WRAPUP 2-Mexico central bank split over rate-cut signal -minutes

* One dissenter to January rate cut signal

* Some argued any cut should be a one-off

* Analysts trim 2013 inflation outlook

MEXICO CITY, Feb 1 (Reuters) - Mexico’s central bankers disagreed over whether to send a signal that they might cut interest rates if inflation keeps cooling, according to minutes of their January discussions, released on Friday.

Banco de Mexico board members unanimously decided to keep interest rates steady at 4.5 percent at their monetary policy meeting two weeks ago, when they surprised analysts by hinting they might lower rates in future.

The minutes showed one of the four board members argued against putting markets on notice of a possible cut, which has prompted markets to price in a 25-basis-point easing by July.

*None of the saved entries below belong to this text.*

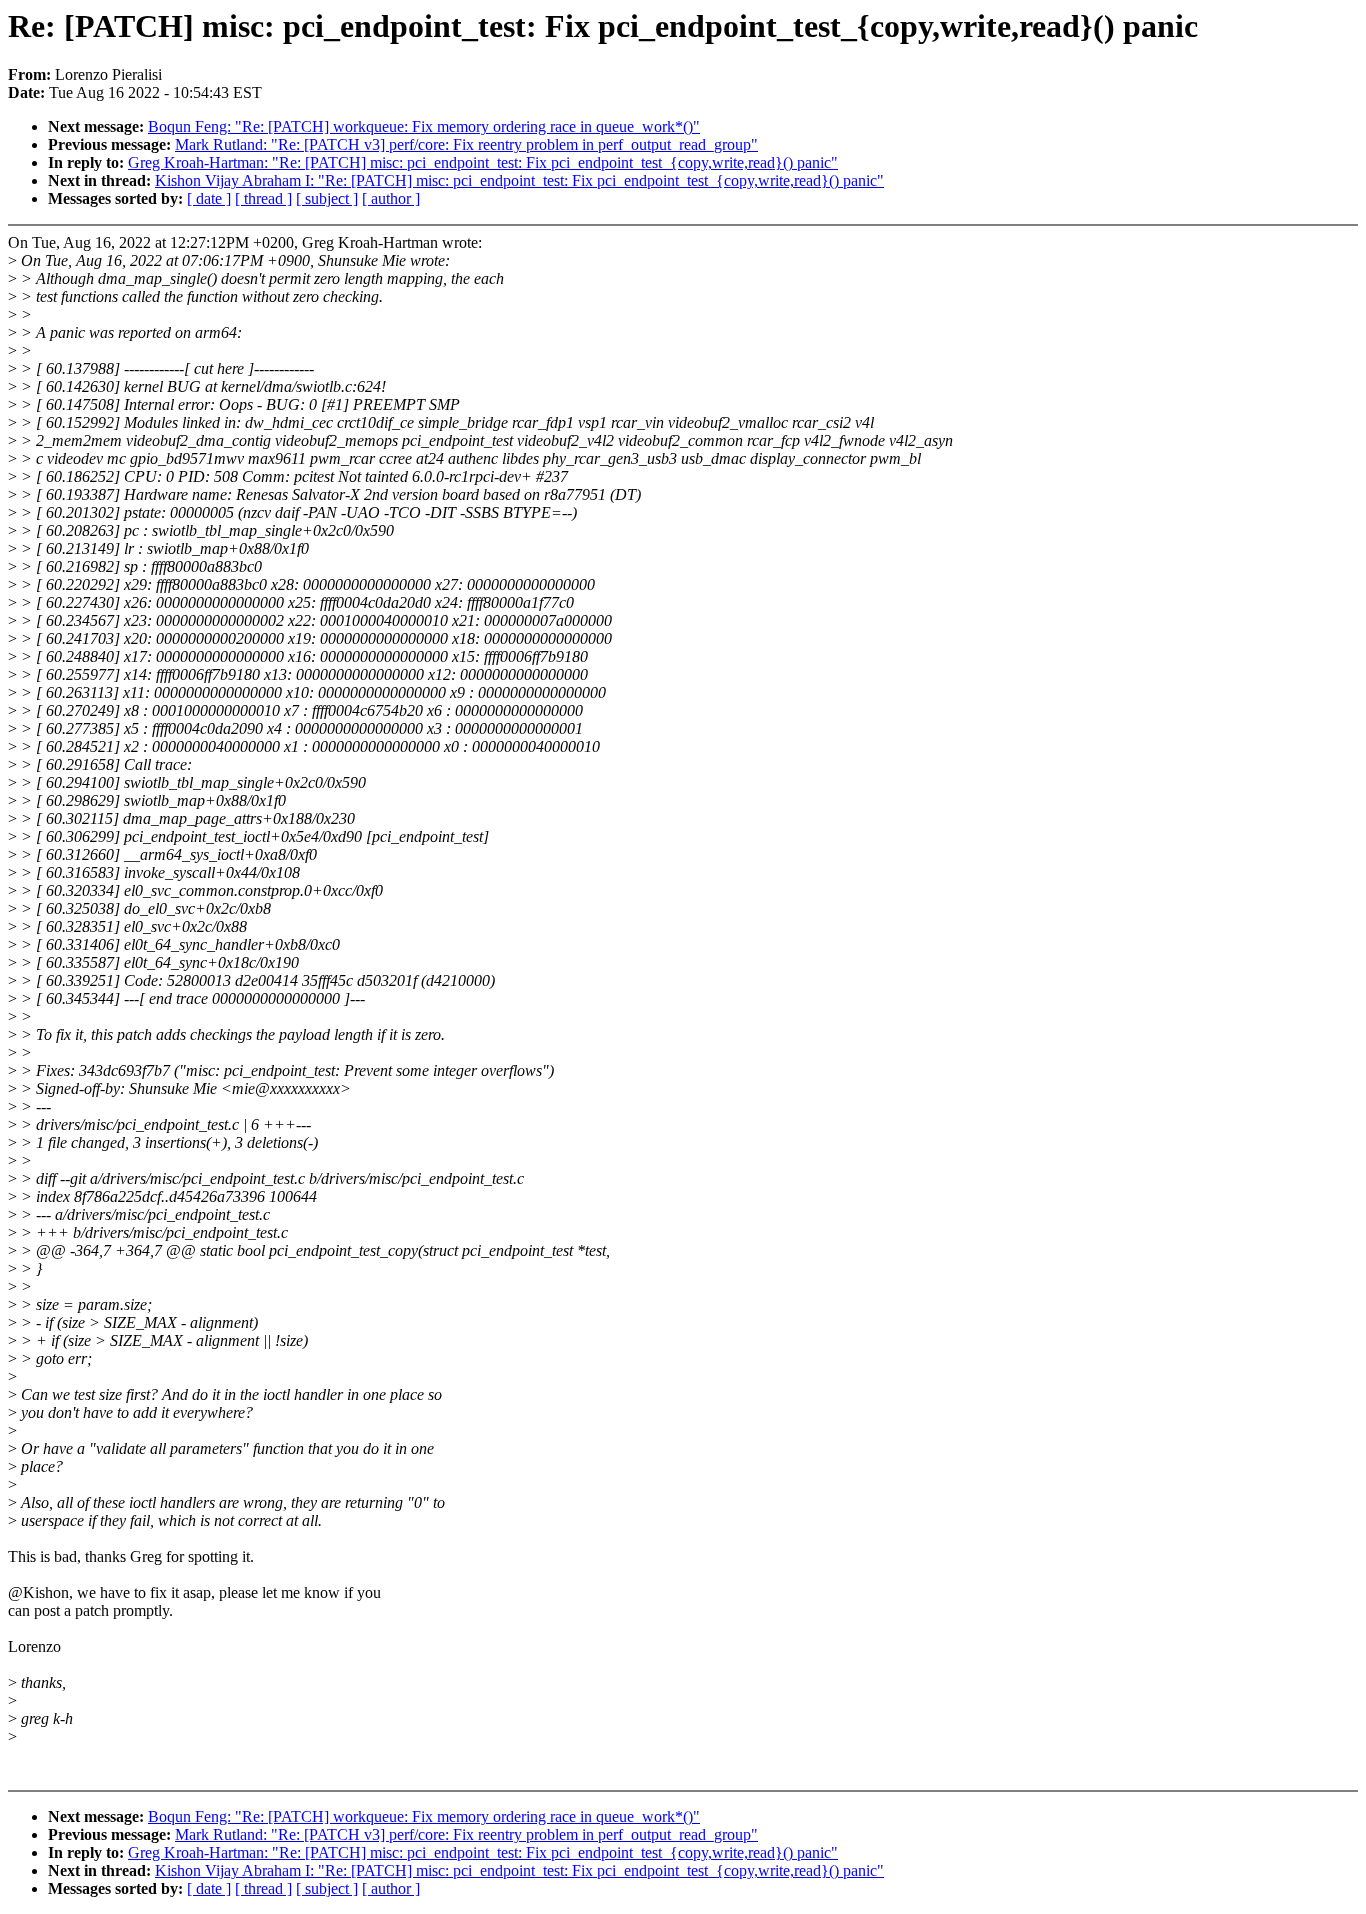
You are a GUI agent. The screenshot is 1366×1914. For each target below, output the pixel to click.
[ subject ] (327, 198)
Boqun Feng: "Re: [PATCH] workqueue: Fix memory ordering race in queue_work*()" (424, 126)
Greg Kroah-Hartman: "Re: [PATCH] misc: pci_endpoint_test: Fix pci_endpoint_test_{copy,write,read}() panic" (483, 162)
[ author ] (391, 198)
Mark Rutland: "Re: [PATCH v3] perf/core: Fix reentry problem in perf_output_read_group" (466, 144)
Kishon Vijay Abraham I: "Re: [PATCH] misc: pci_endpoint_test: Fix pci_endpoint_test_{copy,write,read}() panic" (519, 180)
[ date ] (209, 198)
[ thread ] (263, 198)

The minutes also suggested that any cut would be a one-off rather than the start of a new easing cycle.

“The majority of board members considered that the economy could grow at a faster pace without observing inflation pressures, in which case it would be possible to have a lower level of rates without compromising convergence to the inflation goal,” the minutes said.

“In contrast, one member indicated that inflation has not yet converged to 3 percent. He added that sending a signal of a future rate reduction could be premature, given that there is not yet enough information to justify such a move.”

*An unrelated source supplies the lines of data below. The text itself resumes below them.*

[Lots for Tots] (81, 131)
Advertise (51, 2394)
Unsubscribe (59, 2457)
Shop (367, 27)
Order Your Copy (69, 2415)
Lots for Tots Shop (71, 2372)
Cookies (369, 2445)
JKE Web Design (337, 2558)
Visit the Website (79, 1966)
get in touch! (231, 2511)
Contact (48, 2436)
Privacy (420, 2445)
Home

Yields on Mexican interest rate swaps were little changed after the minutes. The market has priced in a 25-basis-point cut to the benchmark rate by September.

The central bank has welcomed an easing in inflation towards its 3 percent target, to 3.57 percent in December and 3.21 percent in early January, after seven months above 4 percent in mid-2012.

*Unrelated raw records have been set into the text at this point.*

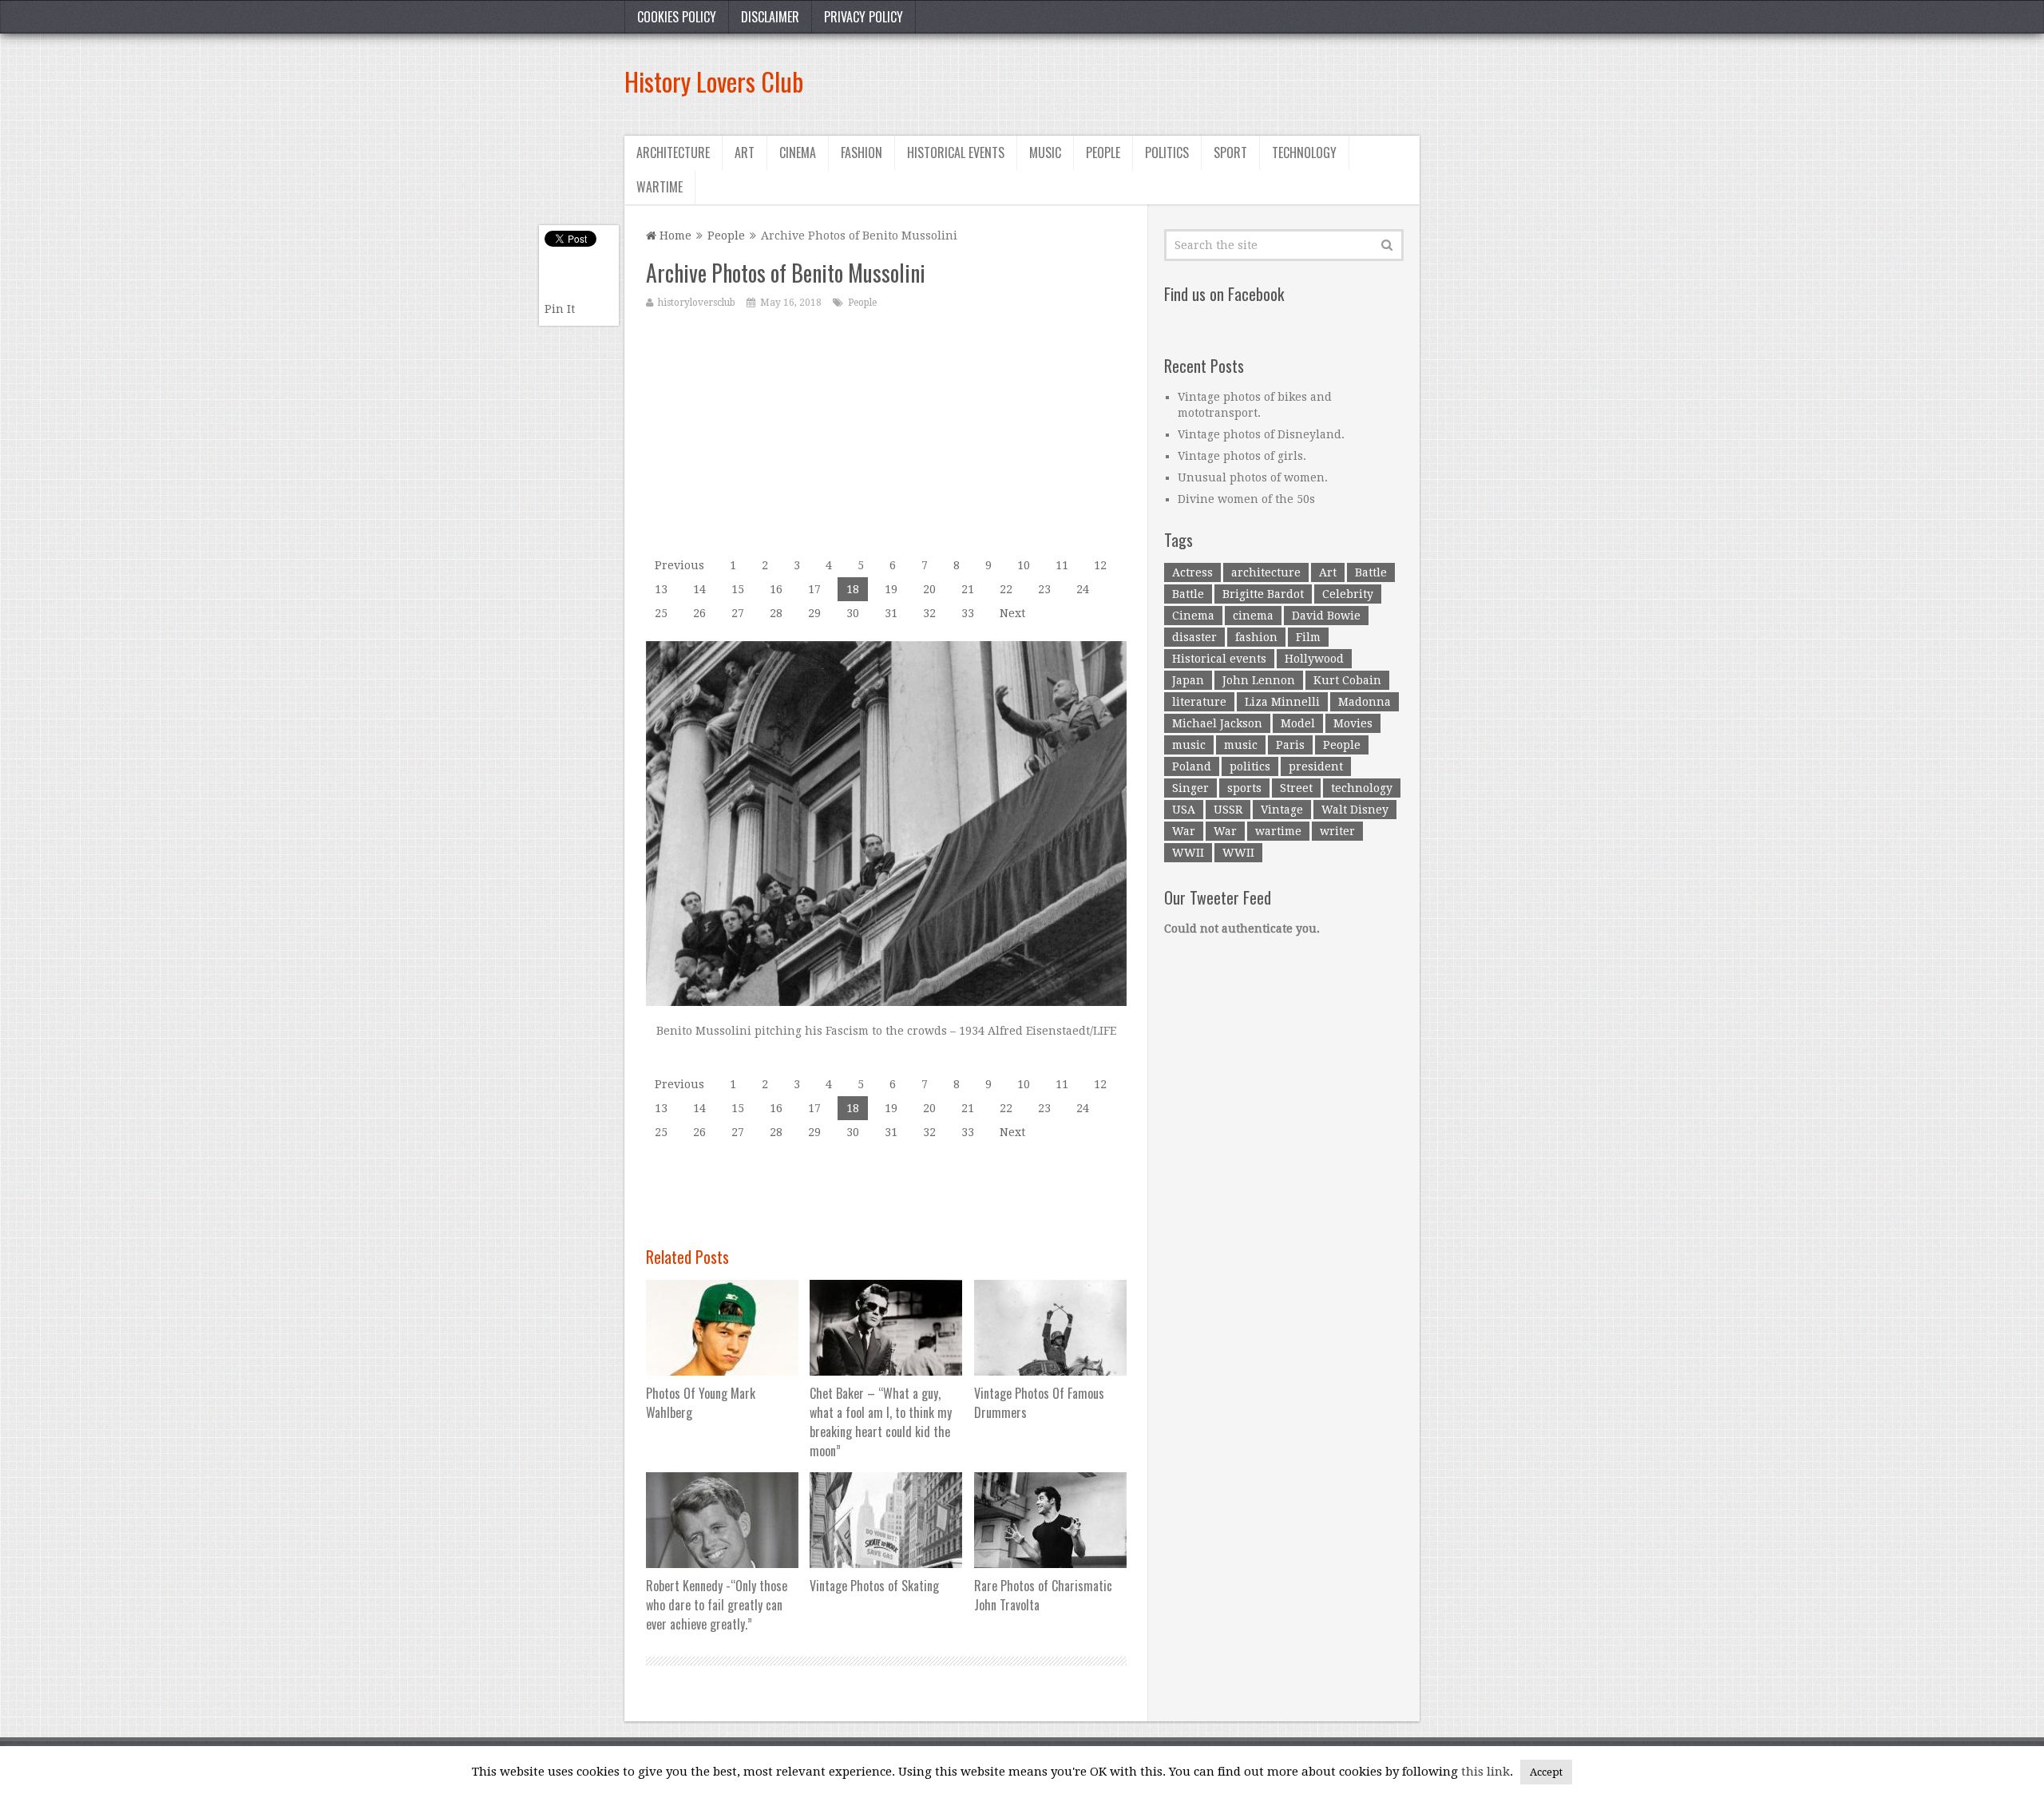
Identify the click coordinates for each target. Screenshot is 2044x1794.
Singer (1190, 788)
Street (1296, 788)
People (1103, 152)
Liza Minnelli (1282, 701)
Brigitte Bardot (1263, 594)
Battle (1371, 572)
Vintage (1282, 809)
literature (1199, 701)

Board member Manuel Sanchez told Reuters on Tuesday the easing in inflation was a good sign for the future although the downward trend has yet to be consolidated.

The minutes showed most policymakers thought risks to inflation had eased and would keep on a downward path towards 3 percent in 2013, with no home-grown price pressures.

Some members argued a cut would help the economy adjust to tighter fiscal policy, as long as it was not repeated.

“Some members signaled that if a cut is decided, it should be communicated as a one-off correction which fully reflects the gains in the battle against inflation and not as the start of a cycle of relaxing monetary policy,” the minutes said.


The Banco de Mexico has left rates unchanged since mid-2009, when Latin America’s number-two economy was in the midst of a deep recession.

Although U.S. demand for manufactured goods supported growth last year, most policymakers saw a weak global environment and expressed concern about a slow recovery north of the border, the destination for almost 80 percent of Mexico’s exports.

In a worrying sign, the HSBC Purchasing Managers’ Index showed Mexican manufacturing growth eased last month as new export orders fell for the first time in more than a year.

A separate poll carried out by the central bank showed analysts saw the economy growing 3.55 percent in 2013, slightly up from a 3.45 percent forecast in the last poll in December, but down from an expected 4 percent expansion in 2012.

They lowered their expectations for inflation in 2013 to 3.67 percent, down from 3.69 percent in the previous survey, according to the average of 32 analysts.

The central bank poll changed its methodology this month, deepening the information on growth and inflation forecasts by including probability distributions as well as median estimates.

The minutes showed little support for analysts’ suspicions that the rate cut hint was aimed at curbing a rise in the peso , which hit a 10-month high on Jan. 17 as policymakers met. Lower rates would make the currency less attractive.

Although “some” board members said foreign inflows were putting upward pressure on currency, another said the currency tended to correct at the end of such episodes. Another said if the United States was moving towards slower growth, this would put downward pressure on the peso in the medium term.

“We do not think the central bank would cut just to manage the exchange rate,” said Ezequiel Aguirre, a strategist at Bank Of America in New York, noting the central bank’s commitment to a “hands-off” policy on the peso.

“If they moved to cut, it would be to take advantage of lower inflation ... which would give them the room to adjust the benchmark rate,” he said.